In an era of plummeting community college enrollment, the Philadelphia Fed is looking out for workers who don’t have a college degree. It recently introduced a new tool it calls the Occupational Mobility Explorer.
The idea behind the tool is to link workers with no college degree to higher wage occupations that can repurpose a person’s existing skill set. These jobs, which the Philadelphia Fed calls “opportunity occupations” pay higher than the median wage and have a relatively easy transition path.
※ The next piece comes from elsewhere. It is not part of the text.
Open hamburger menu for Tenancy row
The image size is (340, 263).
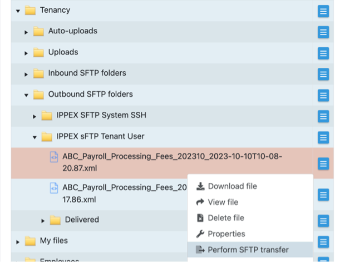pyautogui.click(x=323, y=11)
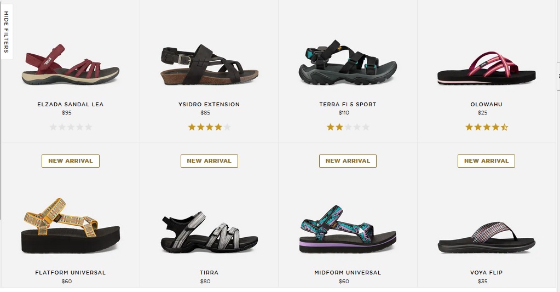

Prior to the pandemic, low-wage workers and those without a college degree could find employment but had little ability to advance. Lack of advancement limited the wages they could earn. In 2020, at the onset of the pandemic, unemployment disproportionately affected this group of workers. A significant number of these workers could not work from home. Their employers may have shut down operations because their industries were not considered “critical.”
In other cases, the pandemic had the opposite effect on this group. Some of these workers were classified as front line workers and were required to remain on the job as the pandemic raged around them.
Who needs a college degree?
According to the Department of Labor, there are more than 11 million unfilled jobs in the US right now. Some of these jobs represent offer upward mobility to workers with no college degree. About 20% of these unfilled positions are the “opportunity jobs” the Philadelphia Fed has identified. About two-thirds of them represent entirely new jobs created by employers who want to expand their payrolls. The other one-third are existing jobs for which employers have dropped a previous college degree requirement.
Enter the Occupational Mobility Explorer. The tool allows a worker to select his or her location and current occupation. Then the tool maps the worker’s current skill set to those of opportunity jobs. This allows workers to build pathways to higher-wage occupations. (Try it. It’s kind of fun.)
There’s not a lot of upside to low-wage occupations right now. The vast number of open, low-wage jobs is a messenger to community colleges. So is the Fed creating a tool that assists people with no college degree to map a college-free career path.
Low-wage employers and community colleges have made themselves two sides of the same coin. Workers want nothing to do with either one – and for the same reason. No one wants to work for pennies on the dollar.
If community colleges want to increase their enrollments, they need to eliminate the degree programs that support low-wage occupations.